ABSTRACT:Purkinje cells play an important role in drug-induced arrhythmogenesis and are widely used in preclinical drug safety assessments. Repolarization abnormalities such as action potential (AP) prolongation and early afterdeploarizations (EAD) are often observed in vitro upon pharmacological interventions. However, because drugs do not act on only one defined target, it is often difficult to fully explain the mechanisms of action and their potential arrhythmogenicity. Computational models, when appropriately detailed and validated, can be used to gain mechanistic insights into the mechanisms of action of certain drugs. Nevertheless, no model of Purkinje electrophysiology that is able to reproduce characteristic Purkinje responses to drug-induced changes in ionic current conductances such as AP prolongation and EAD generation currently exists. In this study, a novel biophysically detailed model of rabbit Purkinje electrophysiology was developed by integration of data from voltage-clamp and AP experimental recordings. Upon validation, we demonstrate that the model reproduces many key electrophysiological properties of rabbit Purkinje cells. These include: AP morphology and duration, both input resistance and rate dependence properties as well as response to hyperkalemia. Pharmacological interventions such as inward rectifier K+ current and rapid delayed rectifier K+ current block as well as late Na+ current increase result in significant AP changes.
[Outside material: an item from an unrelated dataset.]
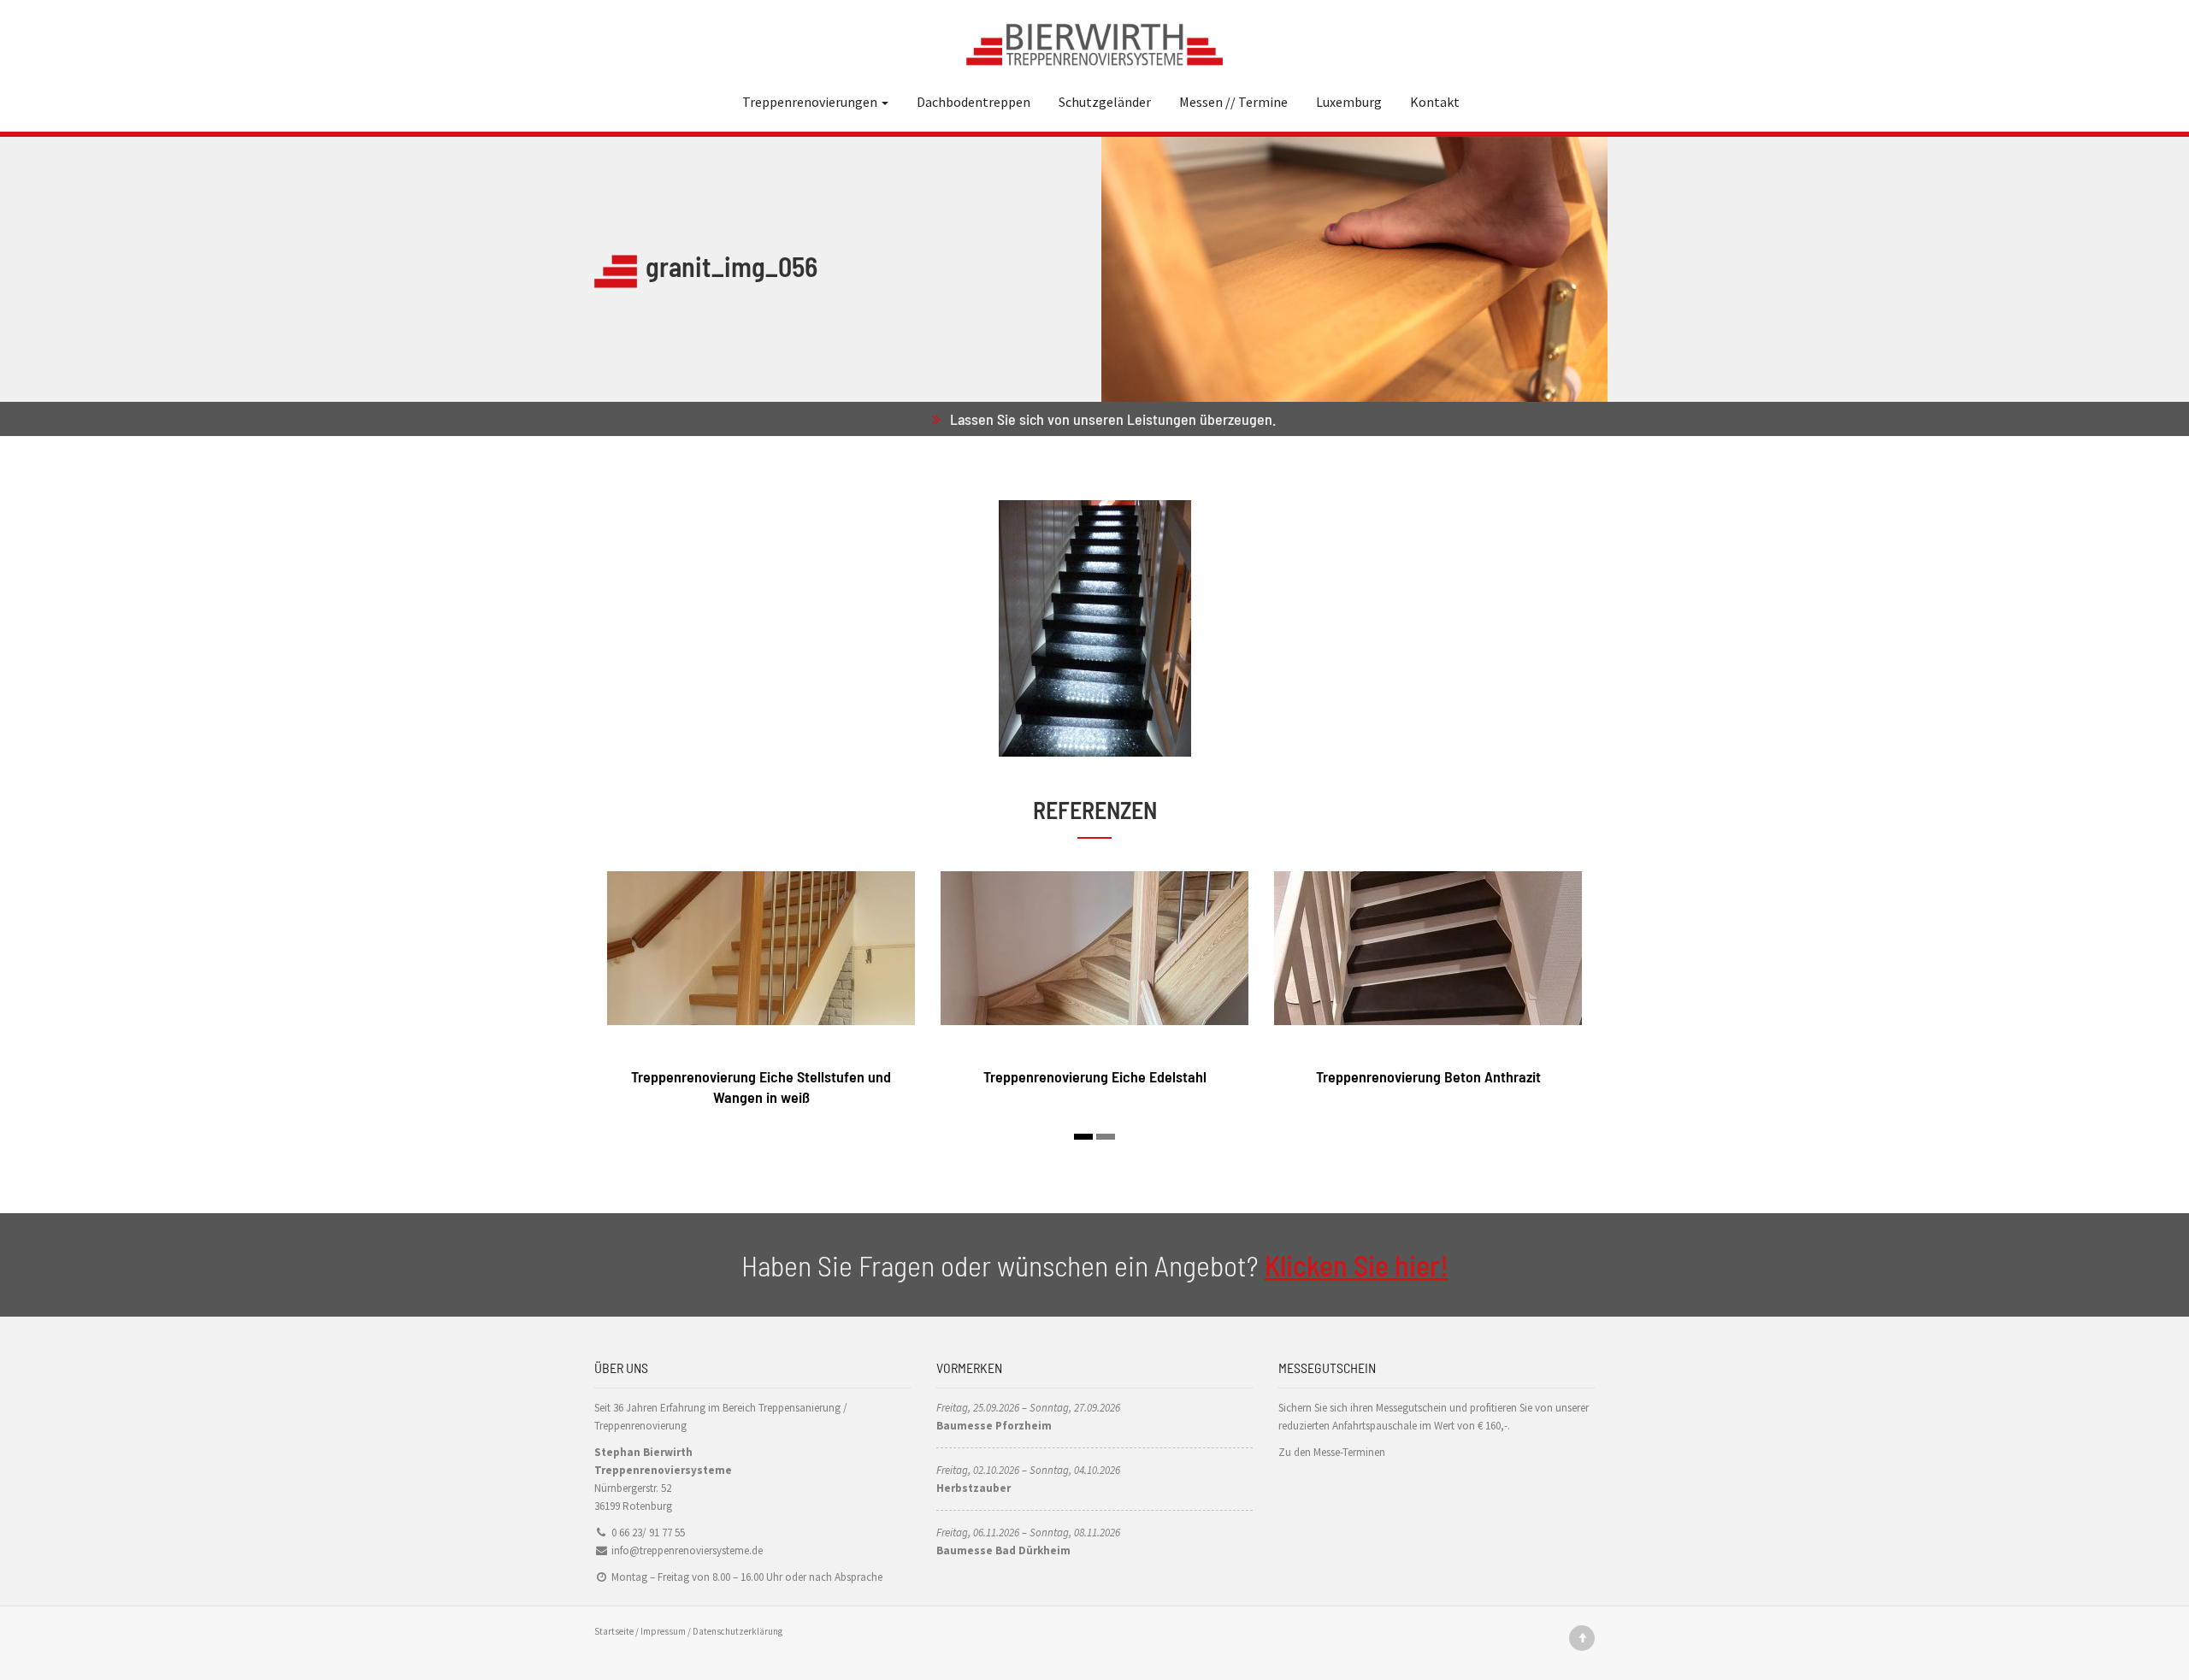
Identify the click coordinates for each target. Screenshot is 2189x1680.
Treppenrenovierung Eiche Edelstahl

However, enhanced L-type Ca2+ current (iCaL) dominates in EAD genesis in Purkinje fibers. In addition, iCaL inactivation dynamics and intercellular coupling in tissue strongly modulate EAD formation. We conclude that EAD generation in Purkinje cells is mediated by an increase in iCaL and modulated by its inactivation kinetics.
The complete original paper reference is cited below:
Ionic mechanisms of electrophysiological properties and repolarization abnormalities in rabbit Purkinje fibers, Corrias A, Giles W, Rodriguez B, 2011, American Journal of Physiology Heart and Circulatory Physiology, 2011 May;300(5):H1806-13. Pubmed ID 21335469.